#ClassicsaDay #ClassicalChristmas Week 4

Author: Ralph Graves

For the past four years, the #ClassicsaDay team has adopted  Classical Christmas as its theme for December. And why not? We have a rich body of music related to the season dating back to the Middle Ages. A good deal of it is religious, but not all — many works are simply inspired by the time of year.

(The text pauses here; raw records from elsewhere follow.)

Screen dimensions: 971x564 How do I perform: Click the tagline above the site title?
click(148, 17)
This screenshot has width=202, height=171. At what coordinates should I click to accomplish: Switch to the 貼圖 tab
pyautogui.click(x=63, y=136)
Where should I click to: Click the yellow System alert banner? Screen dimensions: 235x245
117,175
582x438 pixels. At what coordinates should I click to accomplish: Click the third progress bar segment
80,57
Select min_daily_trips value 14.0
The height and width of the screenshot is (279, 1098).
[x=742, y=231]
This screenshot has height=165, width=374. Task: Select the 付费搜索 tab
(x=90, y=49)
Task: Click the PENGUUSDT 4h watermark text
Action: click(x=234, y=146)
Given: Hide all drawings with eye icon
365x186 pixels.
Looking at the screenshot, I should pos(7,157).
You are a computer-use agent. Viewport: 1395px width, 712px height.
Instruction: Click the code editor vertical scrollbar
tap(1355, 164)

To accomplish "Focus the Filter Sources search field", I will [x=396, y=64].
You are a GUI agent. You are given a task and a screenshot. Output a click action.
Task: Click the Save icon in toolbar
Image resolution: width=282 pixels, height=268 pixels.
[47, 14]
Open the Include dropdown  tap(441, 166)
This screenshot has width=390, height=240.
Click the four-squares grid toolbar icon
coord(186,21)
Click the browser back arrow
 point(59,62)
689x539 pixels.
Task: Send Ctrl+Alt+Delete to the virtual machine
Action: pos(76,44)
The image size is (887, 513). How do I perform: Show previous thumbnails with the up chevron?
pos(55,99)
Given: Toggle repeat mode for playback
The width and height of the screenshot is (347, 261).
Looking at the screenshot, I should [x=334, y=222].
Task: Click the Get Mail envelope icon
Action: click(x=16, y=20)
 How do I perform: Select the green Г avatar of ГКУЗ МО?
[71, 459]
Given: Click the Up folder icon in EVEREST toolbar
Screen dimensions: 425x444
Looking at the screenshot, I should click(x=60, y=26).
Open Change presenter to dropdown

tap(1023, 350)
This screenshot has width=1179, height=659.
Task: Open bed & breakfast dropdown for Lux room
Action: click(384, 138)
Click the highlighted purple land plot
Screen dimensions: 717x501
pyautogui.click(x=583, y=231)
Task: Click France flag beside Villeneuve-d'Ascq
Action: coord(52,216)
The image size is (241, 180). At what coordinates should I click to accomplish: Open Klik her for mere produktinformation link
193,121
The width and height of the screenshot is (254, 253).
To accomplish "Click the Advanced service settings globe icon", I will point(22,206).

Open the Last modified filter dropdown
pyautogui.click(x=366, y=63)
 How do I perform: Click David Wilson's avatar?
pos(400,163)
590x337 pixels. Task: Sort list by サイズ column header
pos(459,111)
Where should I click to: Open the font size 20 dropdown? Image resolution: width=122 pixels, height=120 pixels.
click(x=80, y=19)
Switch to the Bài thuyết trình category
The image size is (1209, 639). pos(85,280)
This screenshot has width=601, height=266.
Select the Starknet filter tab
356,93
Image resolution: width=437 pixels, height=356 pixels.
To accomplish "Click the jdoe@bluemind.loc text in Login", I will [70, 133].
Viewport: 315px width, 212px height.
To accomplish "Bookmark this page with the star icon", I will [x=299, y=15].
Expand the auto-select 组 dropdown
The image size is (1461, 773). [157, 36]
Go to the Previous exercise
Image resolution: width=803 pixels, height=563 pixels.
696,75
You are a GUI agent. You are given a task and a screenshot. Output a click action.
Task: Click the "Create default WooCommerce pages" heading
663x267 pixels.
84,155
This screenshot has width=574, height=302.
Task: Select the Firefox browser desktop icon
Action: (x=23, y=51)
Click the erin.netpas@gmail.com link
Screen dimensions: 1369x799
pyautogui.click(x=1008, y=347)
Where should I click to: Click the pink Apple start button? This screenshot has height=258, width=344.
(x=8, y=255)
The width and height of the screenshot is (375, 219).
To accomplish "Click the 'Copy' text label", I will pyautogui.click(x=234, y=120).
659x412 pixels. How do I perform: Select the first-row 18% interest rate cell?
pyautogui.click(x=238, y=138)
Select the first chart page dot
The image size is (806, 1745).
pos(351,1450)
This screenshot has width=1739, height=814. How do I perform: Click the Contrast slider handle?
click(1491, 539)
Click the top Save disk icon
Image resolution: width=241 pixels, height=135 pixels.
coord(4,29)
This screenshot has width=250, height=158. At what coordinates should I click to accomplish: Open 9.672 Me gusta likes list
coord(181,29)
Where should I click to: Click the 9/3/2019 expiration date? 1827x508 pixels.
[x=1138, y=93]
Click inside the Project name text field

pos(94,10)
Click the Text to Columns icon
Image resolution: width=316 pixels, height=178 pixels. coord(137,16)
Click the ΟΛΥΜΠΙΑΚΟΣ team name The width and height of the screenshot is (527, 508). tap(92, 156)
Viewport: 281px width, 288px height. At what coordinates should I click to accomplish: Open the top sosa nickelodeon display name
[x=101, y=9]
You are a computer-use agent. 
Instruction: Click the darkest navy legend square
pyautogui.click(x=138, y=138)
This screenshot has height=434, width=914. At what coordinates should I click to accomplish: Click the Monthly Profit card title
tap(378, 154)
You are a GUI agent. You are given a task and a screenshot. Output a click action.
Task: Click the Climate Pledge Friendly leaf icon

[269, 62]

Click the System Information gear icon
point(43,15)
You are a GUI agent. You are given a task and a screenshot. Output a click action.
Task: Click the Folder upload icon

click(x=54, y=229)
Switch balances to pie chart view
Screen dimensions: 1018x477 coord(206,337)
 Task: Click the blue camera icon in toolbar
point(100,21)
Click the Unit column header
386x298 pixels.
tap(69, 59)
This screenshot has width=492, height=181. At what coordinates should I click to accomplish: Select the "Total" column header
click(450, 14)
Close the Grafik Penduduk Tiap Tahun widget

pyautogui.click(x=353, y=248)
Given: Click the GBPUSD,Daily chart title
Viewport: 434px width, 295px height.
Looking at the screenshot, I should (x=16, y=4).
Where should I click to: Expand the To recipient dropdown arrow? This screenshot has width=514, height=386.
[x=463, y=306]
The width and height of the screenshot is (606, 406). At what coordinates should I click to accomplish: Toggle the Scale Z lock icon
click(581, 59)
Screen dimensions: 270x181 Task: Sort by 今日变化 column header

As always, I tried to select music that I hadn’t shared before while avoiding the obvious (like Vivaldi’s “Winter”). Here are my posts for the fourth week of #ClassicalChristmas

12/21/20 Alessandro Scarlatti – Christmas Cantata

Scarlatti is credited with developing this form. Unlike most music performed in the church, the Christmas Cantata was sung in the vernacular, rather than Latin.

 

12/22/20 Rimsky-Korsakov – Christmas Eve

Christmas Eve was a four-act opera Rimsky-Korsakov finished in 1895. In 1904 he created an orchestral suite from the opera’s music.

 

12/23/20 Adolphus Hailstork – Christmas Everywhere

“Everywhere, Everywhere Christmas Tonight!” was written by Rev. Phillps Brooks in the 1880s. Hailstork set the poem in 1993.

 

12/24/20 John Knowles Paine – Christmas Gift, Op. 7

Paine composed this piano work in 1862. It’s one of his earliest published works, written when he was 23.

 

12/25/20 Margaret Bonds – Ballad of the Brown King

Langston Hughes wrote the libretto for this 1954 cantata. It uses Balthazar to “reinforce the image of African participation in the Nativity story.”